▶ [Data for review]
· · · · ·

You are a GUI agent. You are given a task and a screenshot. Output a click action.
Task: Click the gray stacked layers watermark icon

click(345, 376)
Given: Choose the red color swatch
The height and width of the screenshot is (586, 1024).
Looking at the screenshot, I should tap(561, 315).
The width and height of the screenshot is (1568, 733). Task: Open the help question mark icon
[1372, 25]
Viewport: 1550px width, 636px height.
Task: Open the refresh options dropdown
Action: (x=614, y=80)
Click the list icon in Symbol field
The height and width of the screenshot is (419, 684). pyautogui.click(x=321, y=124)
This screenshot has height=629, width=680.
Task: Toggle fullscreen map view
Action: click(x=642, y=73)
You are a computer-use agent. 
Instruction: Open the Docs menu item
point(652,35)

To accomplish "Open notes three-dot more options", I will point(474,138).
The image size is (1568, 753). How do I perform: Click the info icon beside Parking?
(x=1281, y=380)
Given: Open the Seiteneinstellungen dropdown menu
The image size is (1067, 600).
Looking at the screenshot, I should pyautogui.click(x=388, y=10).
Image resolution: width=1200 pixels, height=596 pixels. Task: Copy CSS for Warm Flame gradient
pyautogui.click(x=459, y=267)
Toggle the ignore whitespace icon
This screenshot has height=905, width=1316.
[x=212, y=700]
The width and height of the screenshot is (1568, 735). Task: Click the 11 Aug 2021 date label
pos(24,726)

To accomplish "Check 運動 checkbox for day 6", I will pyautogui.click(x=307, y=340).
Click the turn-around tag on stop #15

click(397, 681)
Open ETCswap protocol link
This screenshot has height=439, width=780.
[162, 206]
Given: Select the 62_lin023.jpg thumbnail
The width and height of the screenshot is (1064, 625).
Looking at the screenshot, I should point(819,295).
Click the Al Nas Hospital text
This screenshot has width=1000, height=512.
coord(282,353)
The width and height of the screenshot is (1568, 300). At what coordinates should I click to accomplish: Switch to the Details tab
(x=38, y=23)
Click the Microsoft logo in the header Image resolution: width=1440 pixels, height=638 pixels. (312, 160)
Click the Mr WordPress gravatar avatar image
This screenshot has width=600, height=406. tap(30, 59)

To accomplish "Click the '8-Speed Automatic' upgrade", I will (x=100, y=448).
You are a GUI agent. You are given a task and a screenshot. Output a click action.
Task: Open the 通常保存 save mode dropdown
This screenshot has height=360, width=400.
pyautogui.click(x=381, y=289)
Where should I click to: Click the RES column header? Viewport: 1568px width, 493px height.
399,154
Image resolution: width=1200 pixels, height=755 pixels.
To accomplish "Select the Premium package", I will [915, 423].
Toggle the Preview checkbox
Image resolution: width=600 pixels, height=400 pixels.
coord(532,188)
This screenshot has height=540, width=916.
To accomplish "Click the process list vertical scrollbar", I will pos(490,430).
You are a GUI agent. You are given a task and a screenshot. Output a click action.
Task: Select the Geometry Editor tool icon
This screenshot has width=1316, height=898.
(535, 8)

· · · · ·

▶ [Work task] Beginning with the line containing "Task: Open the 通常保存 save mode dropdown" and ending with the last line of the listing above, return every line exactly and nothing else.

▶ [Problem solution]
Task: Open the 通常保存 save mode dropdown
This screenshot has height=360, width=400.
pyautogui.click(x=381, y=289)
Where should I click to: Click the RES column header? Viewport: 1568px width, 493px height.
399,154
Image resolution: width=1200 pixels, height=755 pixels.
To accomplish "Select the Premium package", I will [915, 423].
Toggle the Preview checkbox
Image resolution: width=600 pixels, height=400 pixels.
coord(532,188)
This screenshot has height=540, width=916.
To accomplish "Click the process list vertical scrollbar", I will pos(490,430).
You are a GUI agent. You are given a task and a screenshot. Output a click action.
Task: Select the Geometry Editor tool icon
This screenshot has width=1316, height=898.
(535, 8)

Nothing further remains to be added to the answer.